**Problems and tasks:**
A) Please transcribe the stretch of the mindfulness and caffeine post from "1. Caffeine takes" through "repay with sleep.".
B) In the mindfulness and caffeine post, how long does the writer say the effect of coffee lasts?
C) Carry the mindfulness and caffeine post forward from its final sentence.
-- begin Page --
Nick Ang profile picture

Nick Ang

Comparing mindfulness and caffeine

pouring coffee in cup

I think of mindfulness as a mana bar. You know, like that blue bar that diminishes when you cast a spell in video games?

When I meditate in the morning for the full 20 minutes I set for myself, I step out of the house with a head of light airiness, because my mana bar would be filled up.

If that day was also one where I was disciplined enough to journal my thoughts in my notebook, my steps would be easy and springy, and I’d really enjoy my ride to work. My mindfulness mana bar on such a day would be close to the brim.

Through the day, though, this clarity of mind gradually fades away. It is a palpable change, and it feels as though my mind is slowly withering compared to its glowing state at the beginning of the day. As the day progresses and things happen, I lose mana at a somewhat linear rate. Some days the gradient is steeper than others.

When I down a cup of coffee, I’d suddenly be in a supercharged state. I think of caffeine as a magic potion (sticking with the gaming reference). Once consumed, a temporary bonus bar appears. This bar is really shiny and fancy.

For as long as this bar has juice in it, my mind processes things faster and my limbs and digits are nimbler. But soon enough (about 45 minutes to an hour for me), the effect fades to nothing and I’m back to normal me. The bar vanishes completely.

Where mindfulness differs from caffeine

While caffeination parallels mindfulness in the way they diminish with time, I find two important differences between them:

  1. Caffeine takes a toll; mindfulness is tax free
  2. Caffeine tolerance contracts with consumption; mindfulness capacity expands with practice

Mindfulness is tax free

Being in a caffeinated state heightens our senses by expending energy. That’s why we feel tired after the high wears off. With caffeine we are essentially summoning more energy out of our body. And let’s be real - caffeine doesn’t help replenish that used energy afterwards, but instead leaves a small gap that we have to repay with sleep.
-- end Page --
-- begin Information shown --
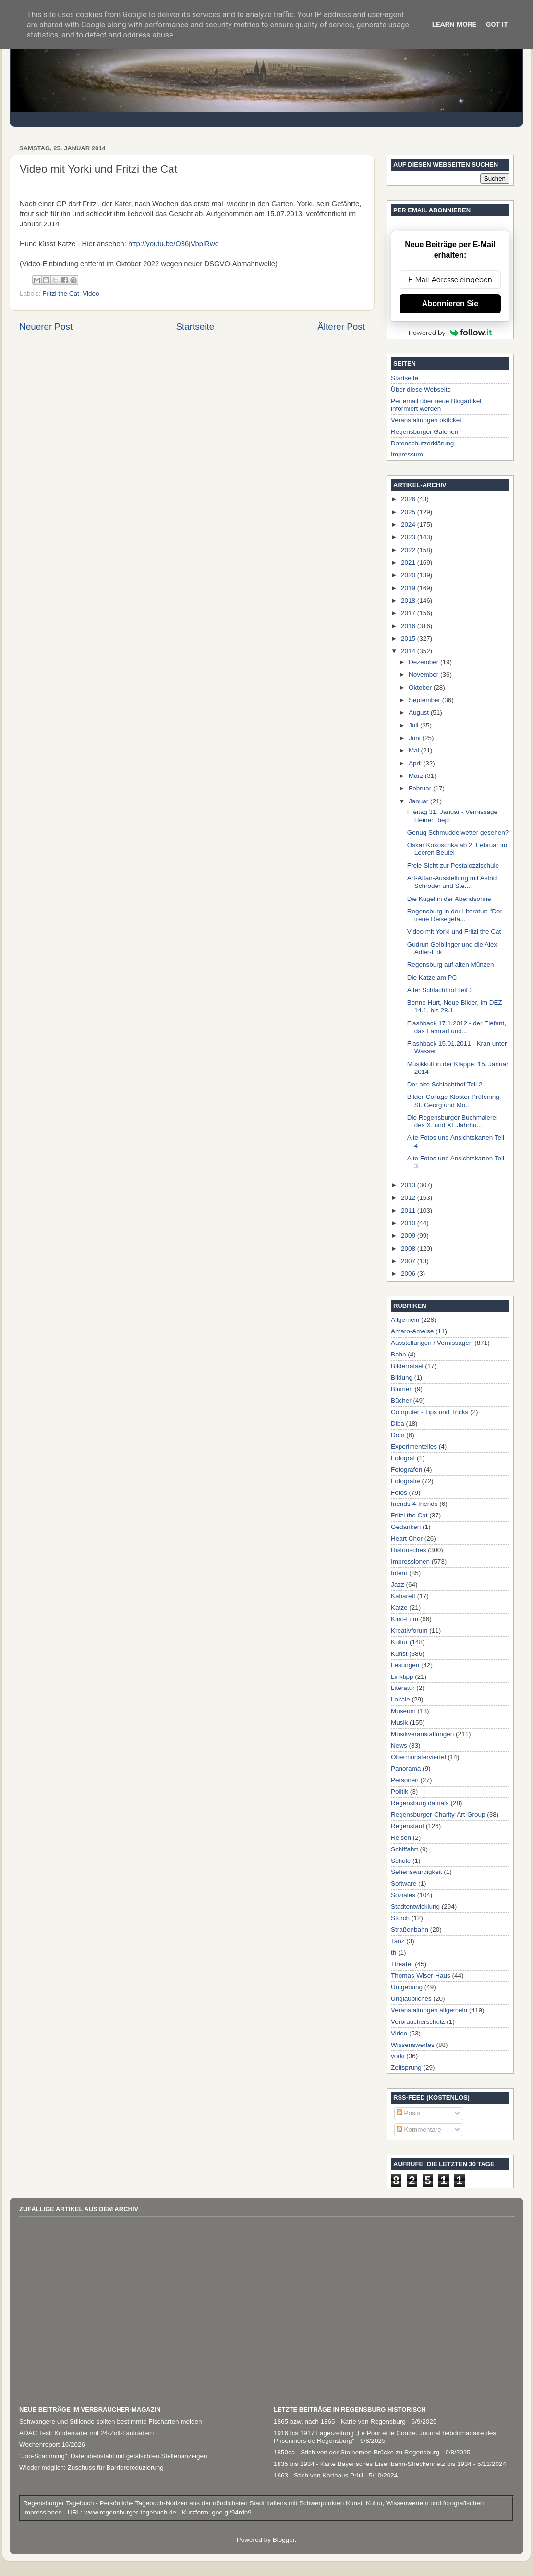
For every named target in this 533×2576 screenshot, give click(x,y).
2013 (409, 1185)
-- end Information shown --
**Responses for each task:**
A)
1. Caffeine takes a toll; mindfulness is tax free
  2. Caffeine tolerance contracts with consumption; mindfulness capacity expands with practice

Mindfulness is tax free

Being in a caffeinated state heightens our senses by expending energy. That’s why we feel tired after the high wears off. With caffeine we are essentially summoning more energy out of our body. And let’s be real - caffeine doesn’t help replenish that used energy afterwards, but instead leaves a small gap that we have to repay with sleep.

B) About 45 minutes to an hour.

C)
On the other hand, being in a state of mindfulness does not take up more energy. We freely inhabit a different plane of consciousness where things around us appear less aggressive, including, for example, the problems we fret over that turn us to the cup (of joe) in the first place.

As we view more things as they really are—inert---we respond to problems rather than react to them. I think we ultimately expend less energy in the day (ever noticed how slowly people who are mindful move and talk?). With mindfulness, there is no duty to be paid to the body.

Mindfulness capacity expands with practice

Aside from being tax-free, mindfulness is like a seed in the soil that grows in capacity. Over time with practice, we get better at maintaining a state of mindfulness. The mana bar extends in length and also diminishes at a slower rate.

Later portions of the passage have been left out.